WHAT TO DO.
If a line in the listing below contains the word "computer", count it, then please give only the number of such lines.

DATA FOR THIS TASK.

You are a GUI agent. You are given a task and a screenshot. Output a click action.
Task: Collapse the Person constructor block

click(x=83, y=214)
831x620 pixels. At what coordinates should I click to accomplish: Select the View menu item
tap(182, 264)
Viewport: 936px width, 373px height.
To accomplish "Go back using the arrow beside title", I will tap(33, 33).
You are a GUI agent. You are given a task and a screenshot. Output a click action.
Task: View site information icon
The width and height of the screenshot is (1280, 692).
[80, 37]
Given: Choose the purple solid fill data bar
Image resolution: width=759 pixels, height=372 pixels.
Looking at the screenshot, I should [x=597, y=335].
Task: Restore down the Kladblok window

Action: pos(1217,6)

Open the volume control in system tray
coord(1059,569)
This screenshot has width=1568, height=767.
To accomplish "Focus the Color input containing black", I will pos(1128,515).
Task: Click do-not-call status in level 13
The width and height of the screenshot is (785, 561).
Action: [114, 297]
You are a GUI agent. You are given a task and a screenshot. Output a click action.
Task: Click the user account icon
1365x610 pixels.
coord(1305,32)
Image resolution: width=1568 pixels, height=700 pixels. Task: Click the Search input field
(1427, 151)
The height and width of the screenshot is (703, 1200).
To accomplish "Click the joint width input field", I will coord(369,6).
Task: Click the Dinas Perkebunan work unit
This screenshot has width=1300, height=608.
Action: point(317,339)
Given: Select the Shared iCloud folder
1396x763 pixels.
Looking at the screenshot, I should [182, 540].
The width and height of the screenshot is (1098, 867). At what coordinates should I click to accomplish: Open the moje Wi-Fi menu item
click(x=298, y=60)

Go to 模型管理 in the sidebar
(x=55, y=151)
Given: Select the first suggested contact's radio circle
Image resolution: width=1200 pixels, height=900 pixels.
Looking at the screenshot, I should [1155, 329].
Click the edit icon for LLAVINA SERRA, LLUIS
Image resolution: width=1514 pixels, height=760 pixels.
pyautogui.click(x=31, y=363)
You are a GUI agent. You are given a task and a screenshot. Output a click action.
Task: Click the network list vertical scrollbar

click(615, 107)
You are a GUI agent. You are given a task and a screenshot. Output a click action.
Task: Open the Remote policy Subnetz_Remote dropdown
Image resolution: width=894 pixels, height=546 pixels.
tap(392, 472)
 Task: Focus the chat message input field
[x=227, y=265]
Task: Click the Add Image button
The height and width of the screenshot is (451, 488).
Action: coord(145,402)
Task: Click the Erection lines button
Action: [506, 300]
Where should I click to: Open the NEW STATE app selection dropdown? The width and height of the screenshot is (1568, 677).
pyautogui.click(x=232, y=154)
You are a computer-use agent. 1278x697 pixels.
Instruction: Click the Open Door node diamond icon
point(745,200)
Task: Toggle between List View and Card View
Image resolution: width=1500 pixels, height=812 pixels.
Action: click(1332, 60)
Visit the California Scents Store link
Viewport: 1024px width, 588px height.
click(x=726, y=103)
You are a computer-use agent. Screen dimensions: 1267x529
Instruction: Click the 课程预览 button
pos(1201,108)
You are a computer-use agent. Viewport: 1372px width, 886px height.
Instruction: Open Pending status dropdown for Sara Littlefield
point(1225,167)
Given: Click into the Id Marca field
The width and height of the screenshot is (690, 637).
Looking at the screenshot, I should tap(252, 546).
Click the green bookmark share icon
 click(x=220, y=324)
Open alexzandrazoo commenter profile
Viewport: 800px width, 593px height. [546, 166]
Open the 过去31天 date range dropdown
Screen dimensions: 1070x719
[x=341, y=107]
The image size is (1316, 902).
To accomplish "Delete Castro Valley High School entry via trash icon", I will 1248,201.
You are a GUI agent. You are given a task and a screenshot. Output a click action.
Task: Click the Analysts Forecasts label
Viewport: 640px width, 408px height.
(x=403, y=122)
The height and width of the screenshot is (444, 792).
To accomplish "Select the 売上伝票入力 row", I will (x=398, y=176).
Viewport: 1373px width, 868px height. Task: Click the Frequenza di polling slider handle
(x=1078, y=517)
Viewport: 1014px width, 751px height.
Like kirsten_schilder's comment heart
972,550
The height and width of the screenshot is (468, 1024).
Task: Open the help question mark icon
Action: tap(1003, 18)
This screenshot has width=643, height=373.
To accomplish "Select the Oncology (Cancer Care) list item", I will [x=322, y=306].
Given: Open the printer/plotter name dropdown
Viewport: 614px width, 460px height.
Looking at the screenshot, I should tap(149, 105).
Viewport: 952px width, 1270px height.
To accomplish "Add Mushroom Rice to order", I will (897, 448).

RESULT.
3